§ Material for the task
•••••
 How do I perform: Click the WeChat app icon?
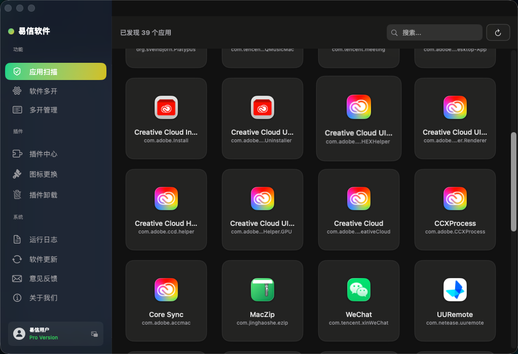[x=358, y=290]
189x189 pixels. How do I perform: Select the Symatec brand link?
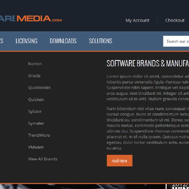tap(36, 123)
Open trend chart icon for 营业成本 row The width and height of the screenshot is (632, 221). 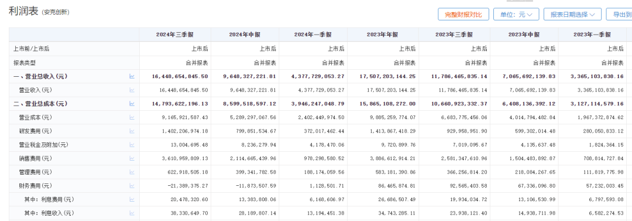click(132, 117)
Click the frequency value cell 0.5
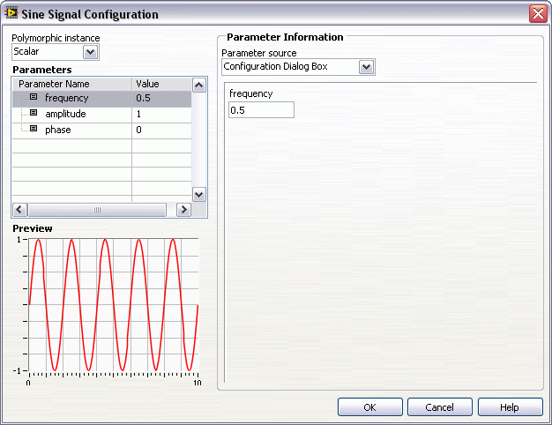 coord(161,98)
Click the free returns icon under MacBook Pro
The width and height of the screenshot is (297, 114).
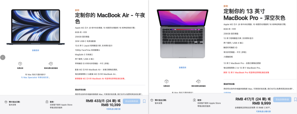click(198, 81)
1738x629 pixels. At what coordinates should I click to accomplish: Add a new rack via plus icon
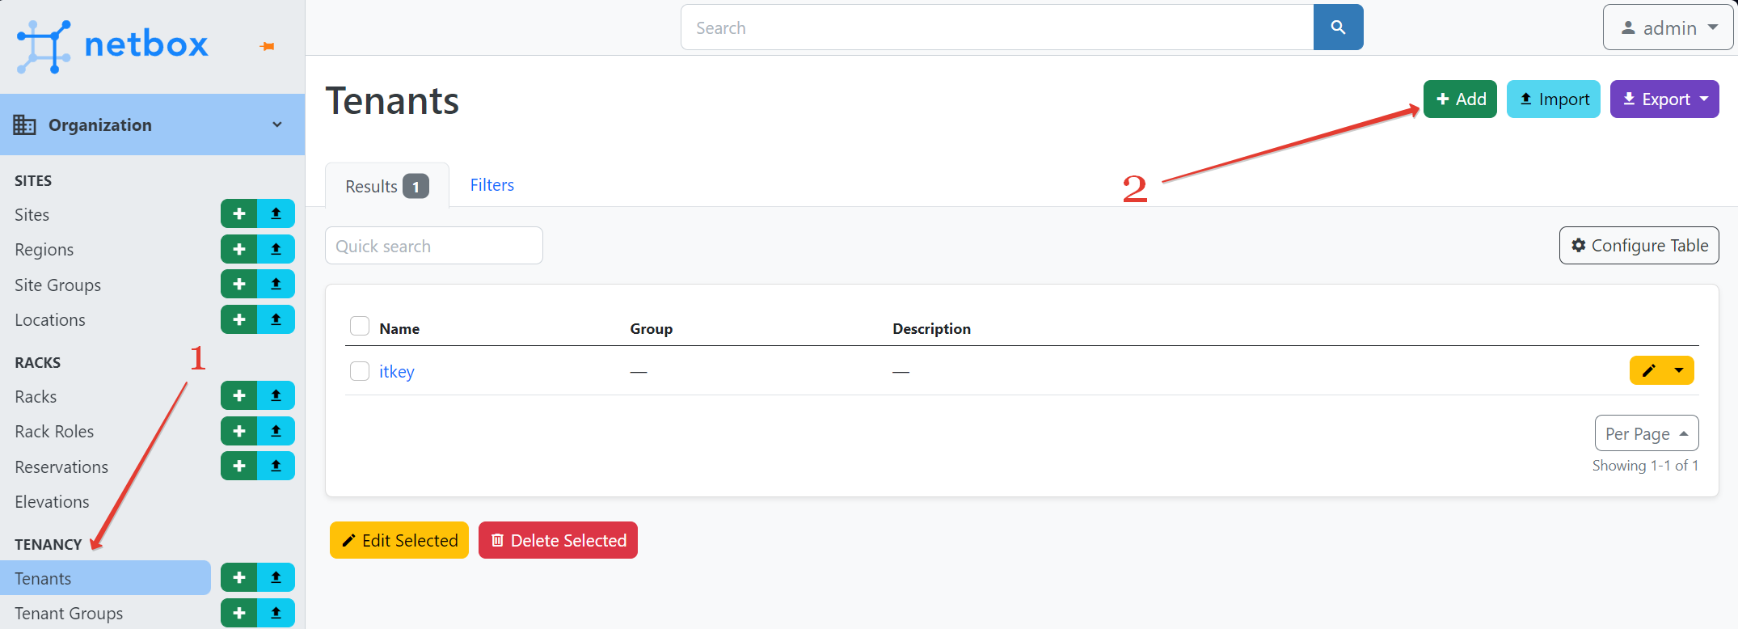239,396
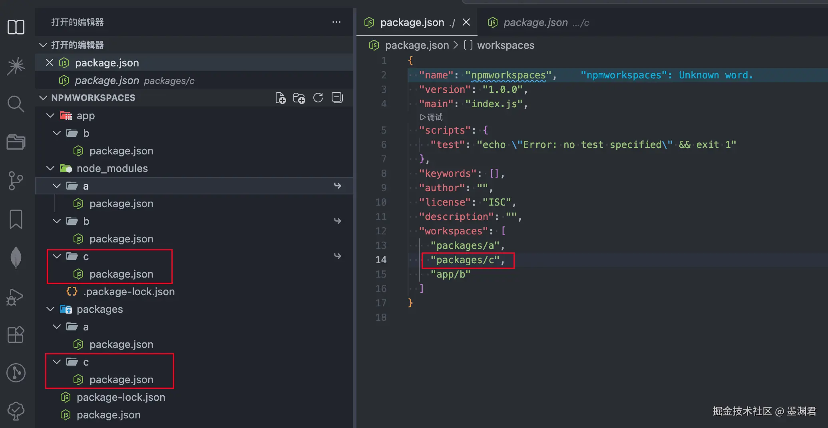This screenshot has width=828, height=428.
Task: Click the New Folder icon in explorer
Action: click(299, 98)
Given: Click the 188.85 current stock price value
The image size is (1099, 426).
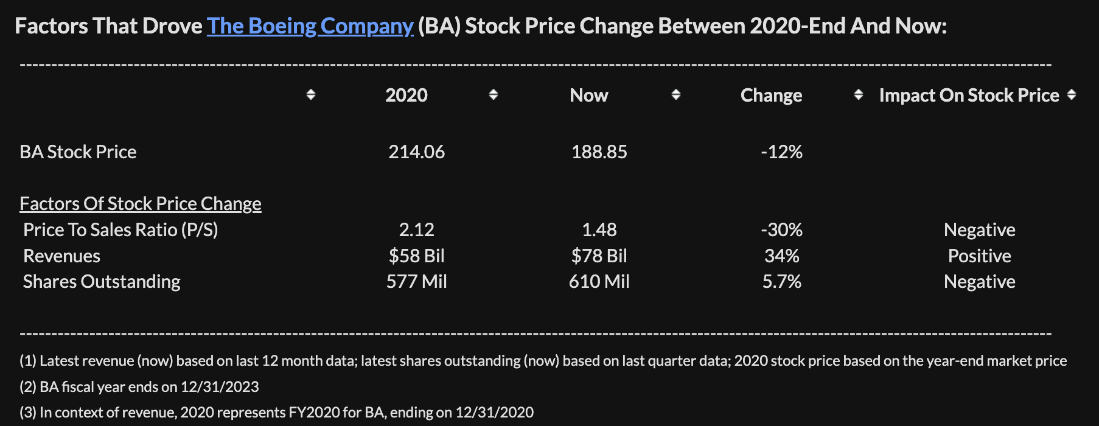Looking at the screenshot, I should tap(599, 152).
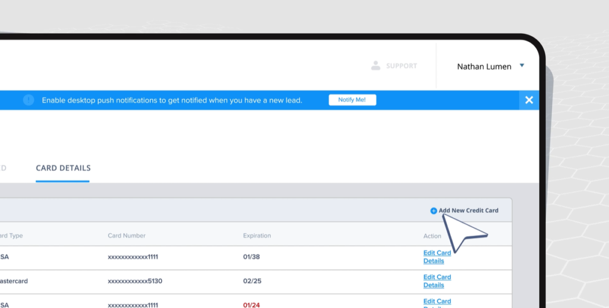609x308 pixels.
Task: Edit Card for the expired 01/24 card
Action: [x=437, y=301]
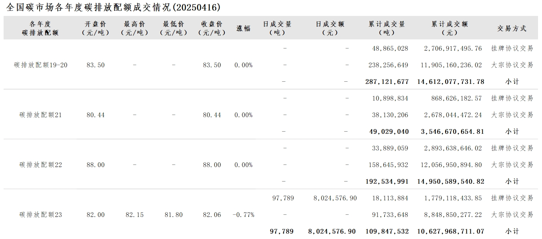542x239 pixels.
Task: Select the 碳排放配额21 row label
Action: click(41, 115)

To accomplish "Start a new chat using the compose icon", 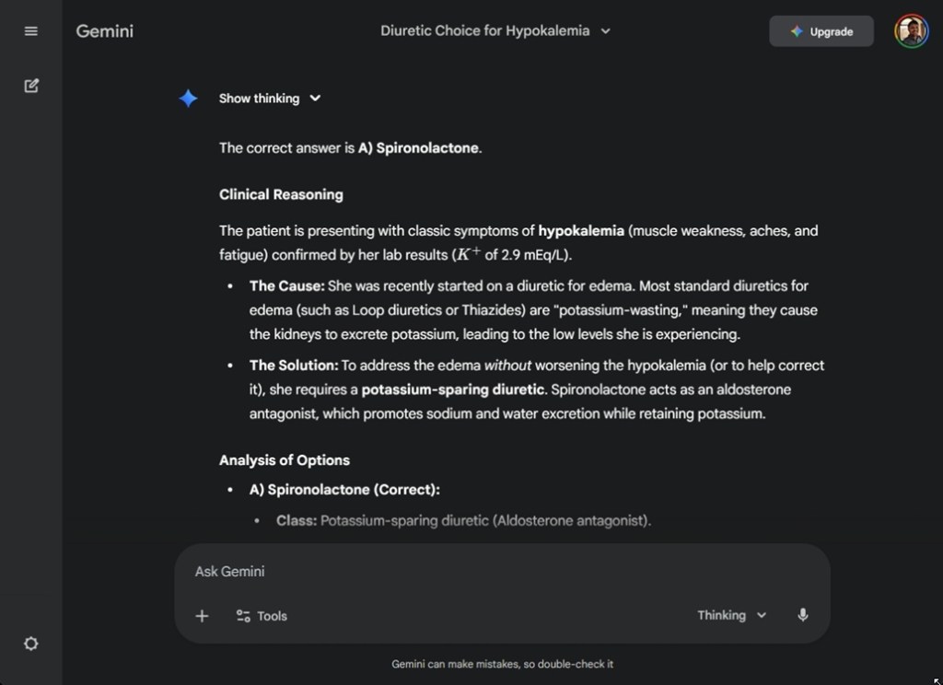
•••••
§ Exercise instructions
The answer should consist solely of the lines from the one containing "Given: Click the" through the last line of the material, copied exactly, with pictures left out.

§ Result of this task
Given: Click the 188.85 current stock price value
The image size is (1099, 426).
Looking at the screenshot, I should tap(599, 152).
609x308 pixels.
Task: Edit Card for the expired 01/24 card
Action: [x=437, y=301]
542x239 pixels.
Task: Select the 碳排放配额21 row label
Action: click(41, 115)

To accomplish "Start a new chat using the compose icon", 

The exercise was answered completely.